# Zomei Aluminium Metal Square Filter Holder for Cokin P



## scottburgess (Feb 18, 2017)

Hi all,

Bought this product recently from an Ebay seller and thought I would share my impressions. The version I purchased included a 77mm adapter ring.

I keep my lenses at the 82mm filter size or less generally, and have used the plastic Cokin P holders for many years to keep my hands free working the controls. I have a handful of filters, mostly Singh-Ray, which fit the system; most of my filters are the geared variety, not the rectangular shape. I recently bought the Zomei holder looking for a better (particularly stiffer) filter holder. It runs about $20 including shipping.

I opened the box on arrival and began inspecting the Zomei filter holder's construction. The main frame is metal, with the holder brackets made of plastic layers held on screw spindles. The main unit seems solid. I undid the screws on one side to see if I could shorten the stack of holders to make the holder more compact, and this was easily accomplished. I returned the holder to its shipped configuration just as easily.

I screwed the enclosed 77mm adapter ring onto a lens, then looked to attach the main holder. The main frame is not open on one side like a true Cokin holder. After studying it further I realized that one frame piece swings away when the back screw holding it is loosened, and this allows the main frame to slip over the adapter ring. Advantage is a firmer mount once the screw is in place, but the disadvantage is handling a fiddly, tiny (and losable) screw in the field. The screws seemed prone to turning easily and possibly getting lost; the shipping package included two spares, but I wondered if that was enough even for someone like me that is careful with gear.

I pulled out some filters to fit into the holder. The first was a rectangular 4-stop ND. I had some trouble sliding it in. A closer look revealed that the holder is just a tad too wide to hold the filter well. In fact, none of my rectangular filters were held properly. Then I realized there was no base slot to insert a geared Cokin style filter at all! Phhhht!

Things got _worse_! I pulled out some Cokin P adapter rings and saw they were significantly smaller than the adapters for the Zomei holder and cannot work with it.

I contacted the seller on Ebay and got him to agree to a return for refund. Seemed like a nice fellow (probably not affiliated with the manufacturer).

My take on this product is don't waste your money. Basically it is a poorly designed unit intended for Cokin P that doesn't work with any Cokin P equipment. I wanted a better filter holder without changing systems as I have money tied up in my current filters and I am happy with the smaller size and smaller cost. Now I may consider something like the Lee filter system which seems to be popular with folks on here.

Given data
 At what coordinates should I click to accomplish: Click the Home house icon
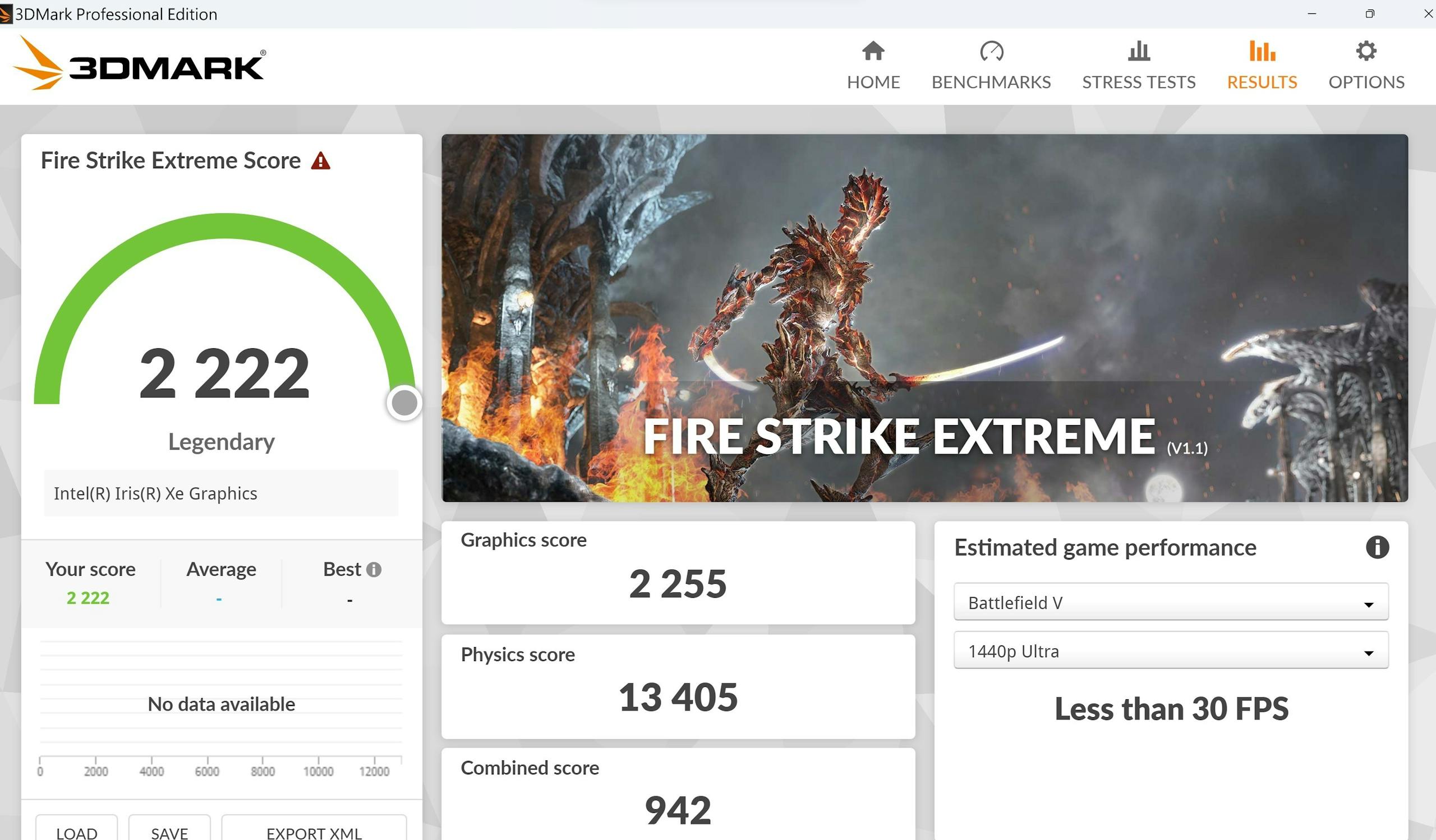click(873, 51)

==

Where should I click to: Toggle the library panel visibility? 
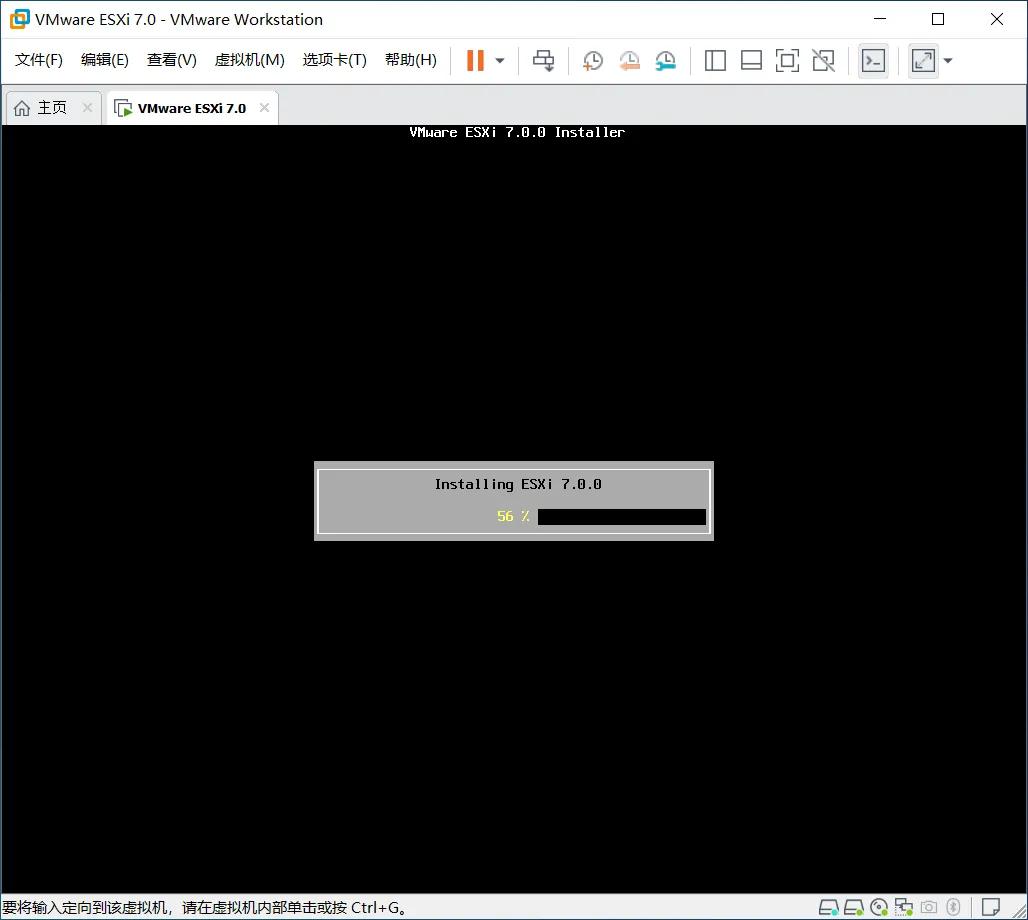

Stated problem A
Condense the paragraph of the filter holder review beginning "I screwed the enclosed 77mm adapter ring" into a bulleted list that keeps its main facts.
Stated problem B
Answer these questions from the filter holder review, one per line:
(i) At what filter size or less does the reviewer generally keep lenses?
(ii) What material is the holder's main frame made of?
(iii) How many spare screws came in the shipping package?
Stated problem C
Write the next part of the filter holder review, starting after its last sentence.
The data above come from a separate source unrelated to the filter holder review.

Expected answer A
- The included 77mm adapter ring screws onto the lens.
- Unlike a true Cokin holder, the main frame is not open on one side.
- Loosening a back screw lets one frame piece swing away, so the frame can slip over the adapter ring.
- Advantage: a firmer mount once the screw is back in place.
- Drawback: a tiny, fiddly screw must be handled in the field, and it could easily be lost.
- The screws seemed to turn easily. The package included two spares, which might not be enough.

Expected answer B
(i) 82mm
(ii) Metal
(iii) Two

Expected answer C
But at least I can make my waste of time into your gain: if you were thinking about buying this you now know it may not work with your gear!


----------



## Deleted member 91053 (Feb 18, 2017)

When I saw the title I was going to ask you if they made a larger version. Having read your full post I think I will stay with my £10 plastic cheapie - not perfect but at least it works!


----------



## scottburgess (Feb 19, 2017)

johnf3f said:


> When I saw the title I was going to ask you if they made a larger version. Having read your full post I think I will stay with my £10 plastic cheapie - not perfect but at least it works!



I too am using the $10 cheapie... it works okay, but a couple of the filters are looking a tad warped and I would like to hold them a little straighter.

To answer your question: yes, they do make a Cokin Z-Pro holder. I have no idea about that one as I haven't tried it.


----------



## slclick (Feb 19, 2017)

scottburgess said:


> johnf3f said:
> 
> 
> > When I saw the title I was going to ask you if they made a larger version. Having read your full post I think I will stay with my £10 plastic cheapie - not perfect but at least it works!
> ...



I have the Z by Zomei and it works without any issues. I saw no need to buy a more expensive holder that did nothing more. My money needs to go into better, no color cast filters.


----------



## scottburgess (Feb 19, 2017)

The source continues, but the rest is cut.